_WRITTEN TASK_: Starting at the line containing "You are a computer-use" and ending at the end of the records, write out every line again, requests included, with each coordinate in the answers shifted up by 109. Omit the pictures.
** begin **
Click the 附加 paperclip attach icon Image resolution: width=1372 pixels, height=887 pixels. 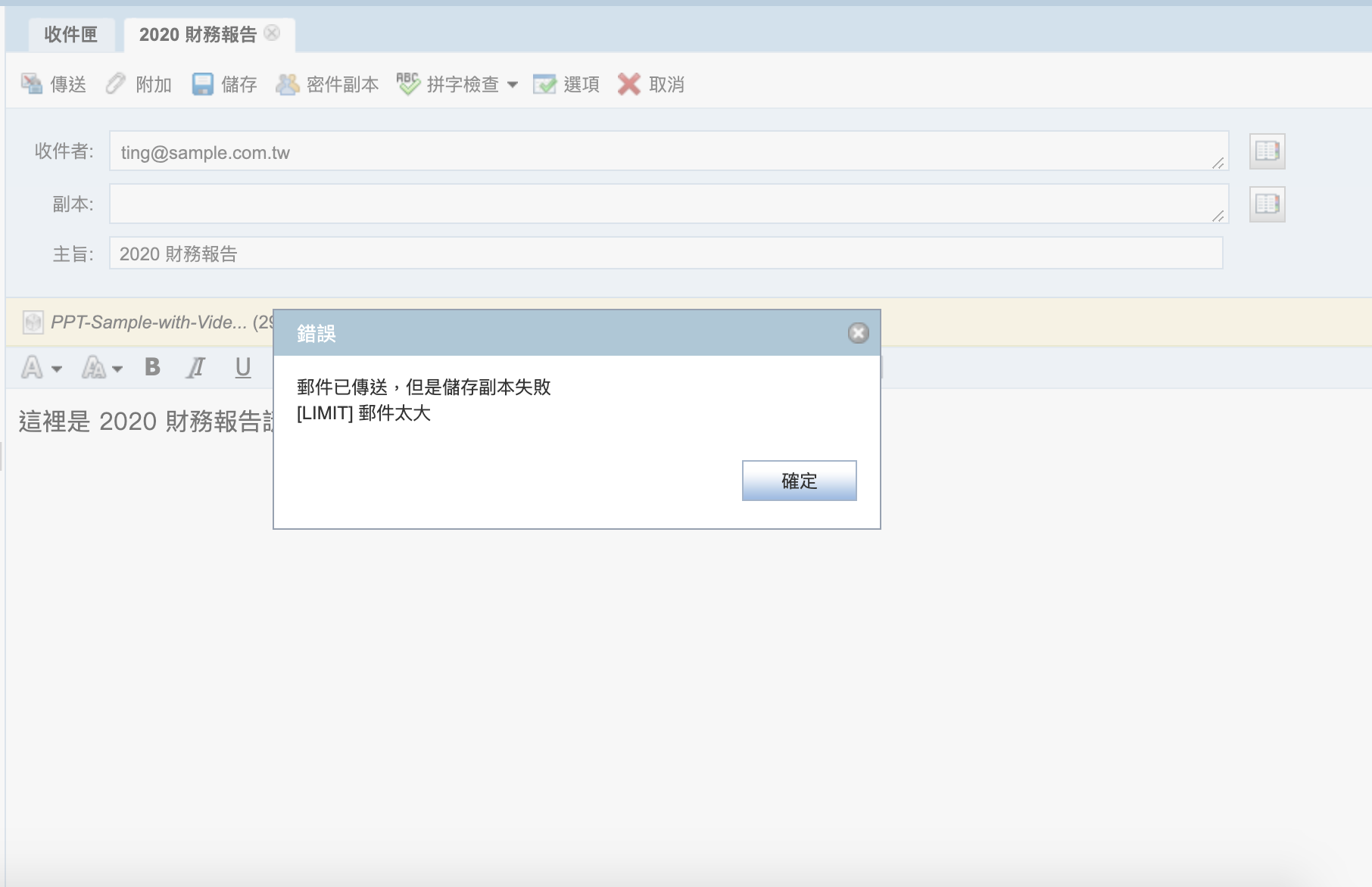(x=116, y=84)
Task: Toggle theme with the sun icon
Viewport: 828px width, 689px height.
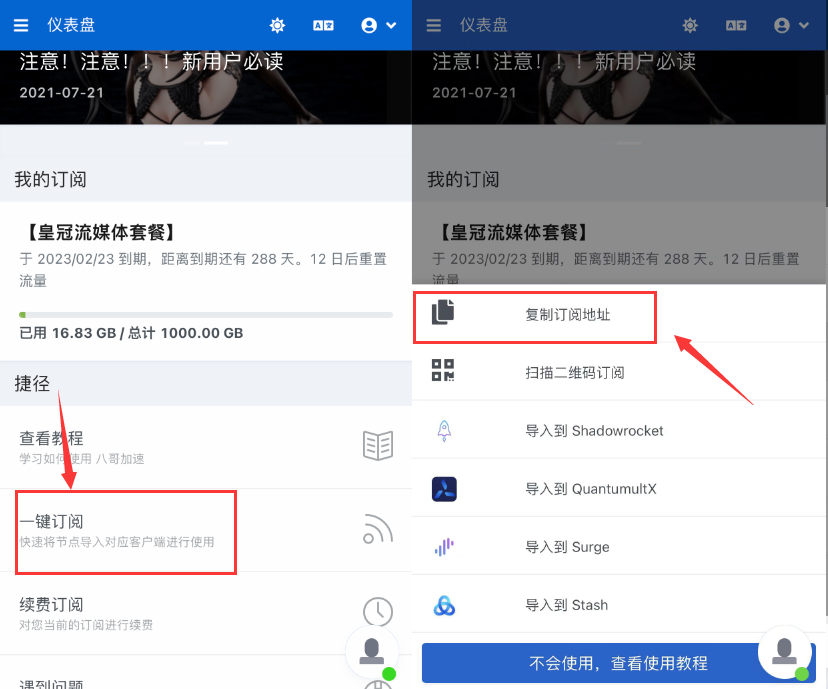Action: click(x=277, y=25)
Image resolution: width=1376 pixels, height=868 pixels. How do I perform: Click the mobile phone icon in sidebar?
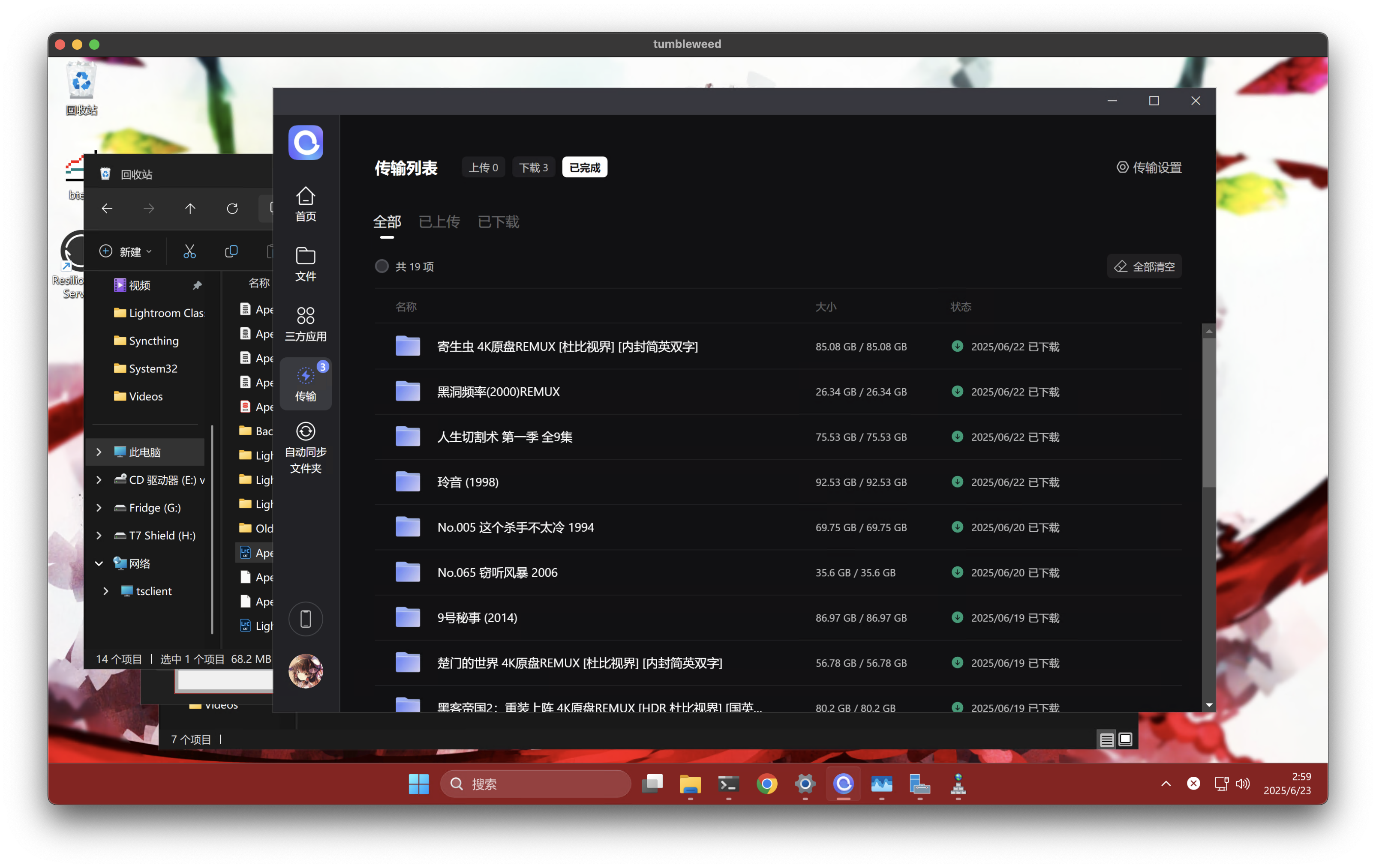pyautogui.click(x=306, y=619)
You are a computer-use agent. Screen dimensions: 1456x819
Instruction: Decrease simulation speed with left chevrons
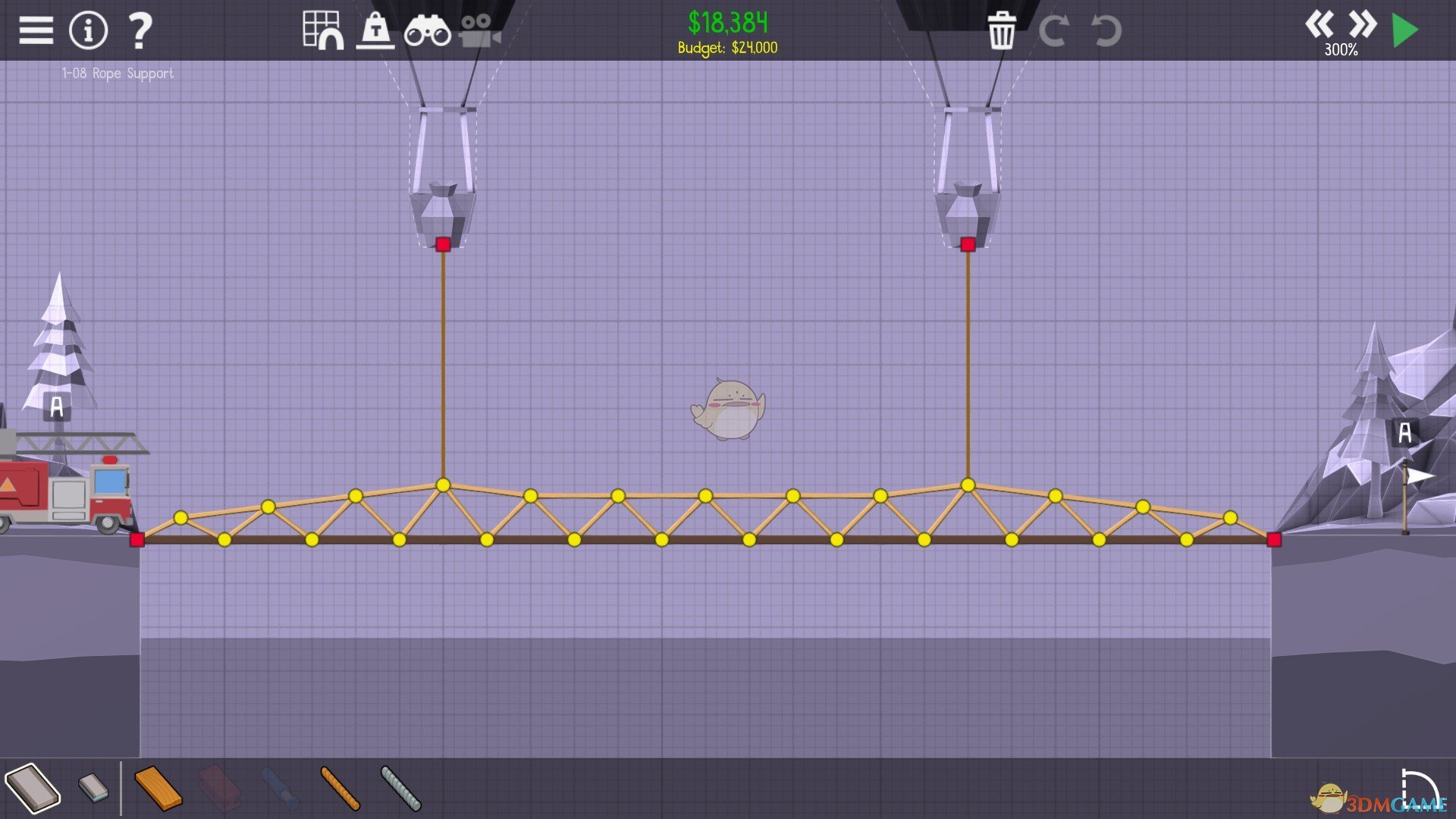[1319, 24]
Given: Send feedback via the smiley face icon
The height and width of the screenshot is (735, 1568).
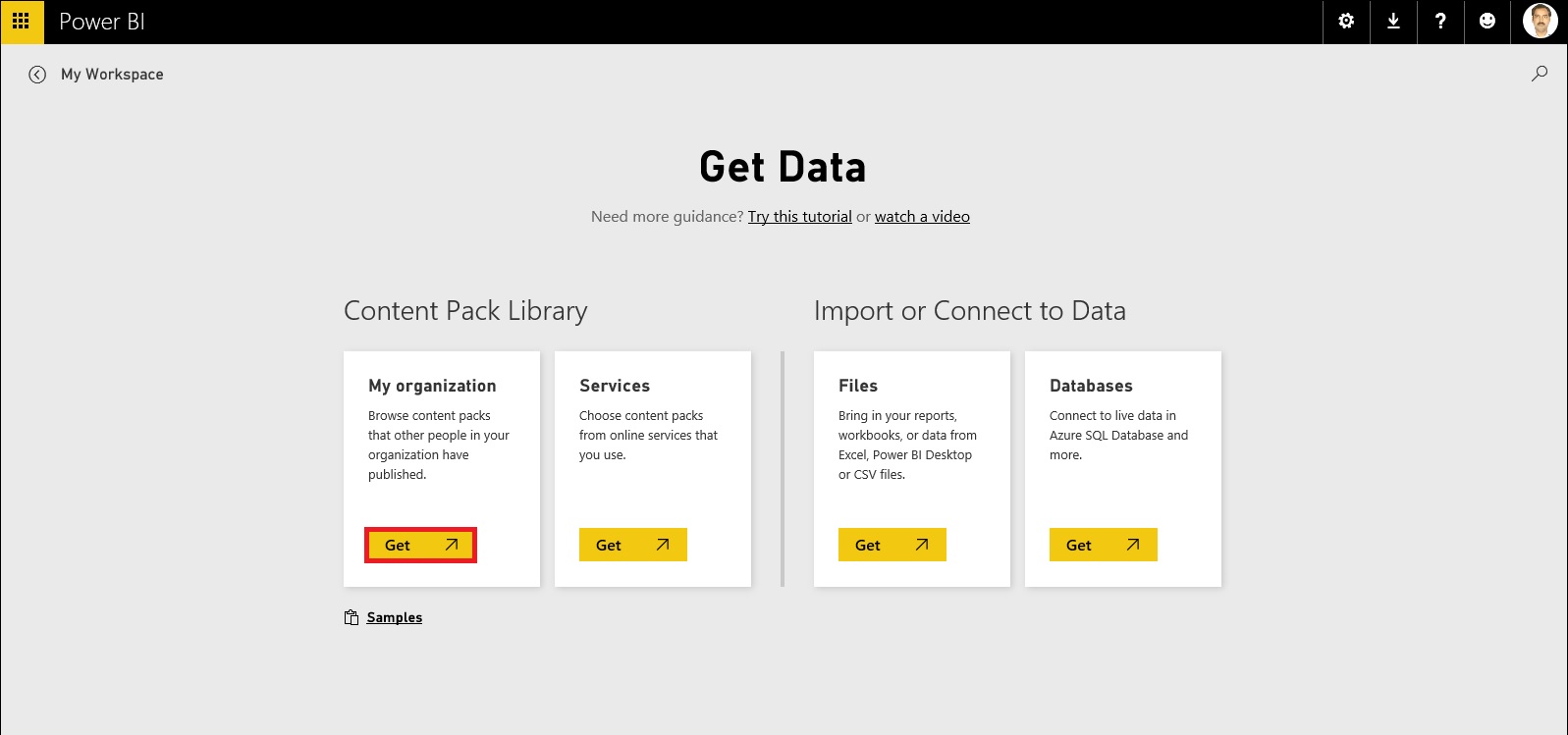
** end **
_TASK OUTPUT_:
You are a computer-use agent. Screen dimensions: 1456x819
Instruction: Decrease simulation speed with left chevrons
[1428, 133]
Given: Send feedback via the smiley face icon
The height and width of the screenshot is (735, 1568).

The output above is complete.